On February 26th the Federal Communications Commission voted in favor of stronger net neutrality rules. The vote reclassifies both wired and wireless broadband internet service providers (ISPs) as utilities under Title II of the Communications Act of 1934. Most of the media attention has focused on the ruling barring ISPs from blocking or prioritizing internet traffic and forcing companies running services that require a lot of bandwidth to pay extra for faster speeds. While these provisions are important, the act also includes regulations that could increase consumer privacy and help unsatisfied customers file complaints against broadband service providers.
Wireless Consumer Privacy Under Current Regulations
Wireless service providers were already classified under Title II, but only for voice service. Cellular companies have long used their man-in-the-middle status to track users’ mobile browsing habits and the apps they use. Because the carrier has personal information about account holders, the device’s location data and can identify each device at the network level, they can assemble detailed demographics lists to sell to mobile advertising networks.
This allows ad companies to target consumers with a level of precision that worries consumer privacy advocates. For example, if a mobile advertiser wants to target Latino families with pets in northern Los Angeles, the carrier could probably assemble such a list based on the account and browsing information available only to them.
Wireless Consumer Privacy Under Title II
Under the new ruling, Title II Section 222 requires broadband providers to “protect the confidentiality of proprietary information” of “other telecommunications carriers, equipment manufacturers, and customers.” The law was originally written to protect consumers and businesses against AT&T’s monopoly on landline services and telephone directories.
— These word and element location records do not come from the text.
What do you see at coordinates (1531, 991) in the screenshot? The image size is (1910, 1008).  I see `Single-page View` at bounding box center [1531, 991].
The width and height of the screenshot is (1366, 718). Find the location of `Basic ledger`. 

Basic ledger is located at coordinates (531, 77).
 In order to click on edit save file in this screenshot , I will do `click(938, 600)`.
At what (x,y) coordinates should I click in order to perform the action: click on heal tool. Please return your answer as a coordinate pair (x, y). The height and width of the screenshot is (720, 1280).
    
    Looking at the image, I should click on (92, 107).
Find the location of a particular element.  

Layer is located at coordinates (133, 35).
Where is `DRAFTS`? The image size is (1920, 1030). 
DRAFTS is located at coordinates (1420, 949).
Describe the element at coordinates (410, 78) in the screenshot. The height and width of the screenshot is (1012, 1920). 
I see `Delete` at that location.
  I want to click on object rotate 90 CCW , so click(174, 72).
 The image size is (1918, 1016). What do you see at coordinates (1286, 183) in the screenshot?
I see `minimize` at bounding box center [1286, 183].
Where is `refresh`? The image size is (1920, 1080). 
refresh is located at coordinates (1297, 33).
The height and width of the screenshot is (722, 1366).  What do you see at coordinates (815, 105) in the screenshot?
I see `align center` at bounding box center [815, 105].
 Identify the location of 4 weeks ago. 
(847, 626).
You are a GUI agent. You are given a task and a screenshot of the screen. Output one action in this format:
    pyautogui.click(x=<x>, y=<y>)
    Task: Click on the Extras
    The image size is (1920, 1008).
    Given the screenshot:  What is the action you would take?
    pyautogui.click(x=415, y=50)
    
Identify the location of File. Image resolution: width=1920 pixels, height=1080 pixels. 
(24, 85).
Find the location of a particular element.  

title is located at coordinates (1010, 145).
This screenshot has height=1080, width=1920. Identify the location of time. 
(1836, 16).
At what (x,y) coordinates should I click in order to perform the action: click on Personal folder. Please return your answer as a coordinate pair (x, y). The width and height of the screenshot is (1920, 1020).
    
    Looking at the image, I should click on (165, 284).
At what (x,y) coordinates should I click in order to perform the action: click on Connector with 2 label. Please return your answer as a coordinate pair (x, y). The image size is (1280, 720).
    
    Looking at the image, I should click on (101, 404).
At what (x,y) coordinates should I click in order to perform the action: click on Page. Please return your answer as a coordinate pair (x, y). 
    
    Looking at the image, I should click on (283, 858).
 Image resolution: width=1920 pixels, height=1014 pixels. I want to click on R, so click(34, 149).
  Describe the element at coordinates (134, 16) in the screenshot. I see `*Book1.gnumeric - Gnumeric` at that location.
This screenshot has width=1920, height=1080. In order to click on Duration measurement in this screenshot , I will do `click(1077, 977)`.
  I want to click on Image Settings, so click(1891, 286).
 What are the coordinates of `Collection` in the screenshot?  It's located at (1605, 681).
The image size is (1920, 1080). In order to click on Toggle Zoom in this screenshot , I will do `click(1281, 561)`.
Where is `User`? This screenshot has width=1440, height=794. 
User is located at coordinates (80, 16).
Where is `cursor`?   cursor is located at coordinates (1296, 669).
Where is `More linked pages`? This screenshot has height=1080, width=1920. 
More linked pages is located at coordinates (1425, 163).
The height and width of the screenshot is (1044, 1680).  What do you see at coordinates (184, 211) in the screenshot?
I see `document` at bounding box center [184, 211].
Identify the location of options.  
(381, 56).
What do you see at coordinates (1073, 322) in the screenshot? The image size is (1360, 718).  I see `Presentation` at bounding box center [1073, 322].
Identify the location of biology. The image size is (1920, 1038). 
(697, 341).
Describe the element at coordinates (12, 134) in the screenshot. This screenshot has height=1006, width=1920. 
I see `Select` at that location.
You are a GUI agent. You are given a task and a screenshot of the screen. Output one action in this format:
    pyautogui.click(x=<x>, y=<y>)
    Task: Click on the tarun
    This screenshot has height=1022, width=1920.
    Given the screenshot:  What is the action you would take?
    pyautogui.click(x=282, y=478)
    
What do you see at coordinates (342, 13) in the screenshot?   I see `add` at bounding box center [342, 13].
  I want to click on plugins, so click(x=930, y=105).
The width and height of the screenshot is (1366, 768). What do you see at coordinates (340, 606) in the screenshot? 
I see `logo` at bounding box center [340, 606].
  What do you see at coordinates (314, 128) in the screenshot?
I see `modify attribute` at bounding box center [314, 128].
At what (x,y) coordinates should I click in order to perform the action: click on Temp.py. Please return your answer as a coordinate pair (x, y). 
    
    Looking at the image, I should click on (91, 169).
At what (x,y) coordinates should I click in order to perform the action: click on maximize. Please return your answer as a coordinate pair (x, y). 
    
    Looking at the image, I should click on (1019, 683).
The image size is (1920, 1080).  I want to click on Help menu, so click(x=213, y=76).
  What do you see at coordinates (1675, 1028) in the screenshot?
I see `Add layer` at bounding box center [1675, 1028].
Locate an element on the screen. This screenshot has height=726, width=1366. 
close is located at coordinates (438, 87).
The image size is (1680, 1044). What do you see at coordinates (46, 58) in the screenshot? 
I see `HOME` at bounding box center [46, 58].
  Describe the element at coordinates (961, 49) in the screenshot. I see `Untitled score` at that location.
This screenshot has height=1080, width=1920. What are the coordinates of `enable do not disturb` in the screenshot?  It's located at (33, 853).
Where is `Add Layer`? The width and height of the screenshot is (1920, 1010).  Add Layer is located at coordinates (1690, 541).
If “proprietary information” applies to data such as user account information, browsing records and location data, carriers would be required to protect the data and could not sell it to third parties without the customer’s consent. Until now, these protections have been severely lacking. In a talk that took place in Boulder, CO on the 9th, FCC Chairman Tom Wheeler shared a story of an unnamed telecommunications carrier that put sensitive customer information on the web with no encryption or password. Anyone could find a customer’s information with just a simple Google search.
Broadband Consumers Finally Get an Ally with Some Clout
Another important but often overlooked feature of the ruling allows consumers to complain about their ISP directly to the FCC. Telecommunications and cable companies have some of the lowest customer approval scores of any industry. Until now, the FCC could only take action if the complaint involved misleading or deceptive claims. Unsatisfied broadband consumers could only take other complaints to the company directly or to advocacy groups with no powers of enforcement. Title II Sections 206-209 and 216-217 allow the FCC to investigate complaints and take action if necessary.
Even though the ruling passed 3 to 2, this isn’t the end of the net neutrality debate. The FCC vote was divided on party lines and some politicians are already vowing to fight the regulations. At least one carrier has already promised a lawsuit. If the ruling is challenged, any replacement regulations should keep the consumer protection parts intact.